== Source document ==

□ □ □ □ □ □ □

How I Infused Fragments of Myself in My First Novel

By Jeffrey Dale Lofton


The best kind of writing goes for the jugular. It challenges the mind and tears at the heart with fierce precision, defying our sense of what is right and fair. That was the task before me in writing my debut novel Red Clay Suzie.

My first lines were guided by the never-let-facts-get-in-the-way-of-a-good-narrative adage, but the more I worked the messier it got—it was an outpouring of long pent-up anguish over the realities of growing up gay and physically misshapen in a deeply conservative family in rural Georgia. Early drafts were, in essence, journal entries about figuring out life and love—love of others and of myself.  

Loving myself wasn’t easy. I was a slight, effeminate boy born with a skeletal deformity. One side of my chest is relatively flat and the other is caved-in, a condition as a little kid I believed I’d caused by wedging myself between the bottom of my mattress and the footboard of my bed—a loving embrace of sorts—when I felt alone, afraid, or ashamed.

□ □ □ □ □ □ □

== Problem statement ==
Continue the essay about infusing fragments of the author's life into his first novel, picking up after its last sentence.

== Dataset excerpt ==

□ □ □ □ □ □ □

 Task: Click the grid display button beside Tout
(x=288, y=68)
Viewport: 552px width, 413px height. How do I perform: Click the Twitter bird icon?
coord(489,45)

□ □ □ □ □ □ □

== The result ==
My writing was ultimately overtaken by life events, and I put away my notebooks for a couple of decades. I didn’t need to record my innermost thoughts and longings any longer, because my first career as an actor presented me with countless opportunities to draw from and ponder the indelible imprint of growing up as an outsider. When I gave up acting in search of “a real job with steady income,” (echoes of my parents’ entreaties), I ended up at the Library of Congress, surrounded by books and people who love them. I picked up my higgledy-piggledy prose written in unlined notebooks and on scraps of paper and read my words as if for the first time, taking stock of them with the hard-won objectivity of someone who had, more or less, grown up. 

At first, all of the memories of being bullied and teased and body-shamed came flooding back. Tears flowed, but not tears of self-pity. I wept for the children who feel like aliens and are looking for something better, more inclusive, and affirming. I resolved to write a fictionalized account of my life. Early mornings, with our seven-and-a-half pound toy poodle on my lap, I tapped away on my keyboard. Late at night, before joining my beloved partner already in slumber, I wrote and rewrote. I found my most productive time was during my commute to and from the Library. That’s where much of Red Clay Suzie was born, earplugs deadening ambient noise and fingers flying.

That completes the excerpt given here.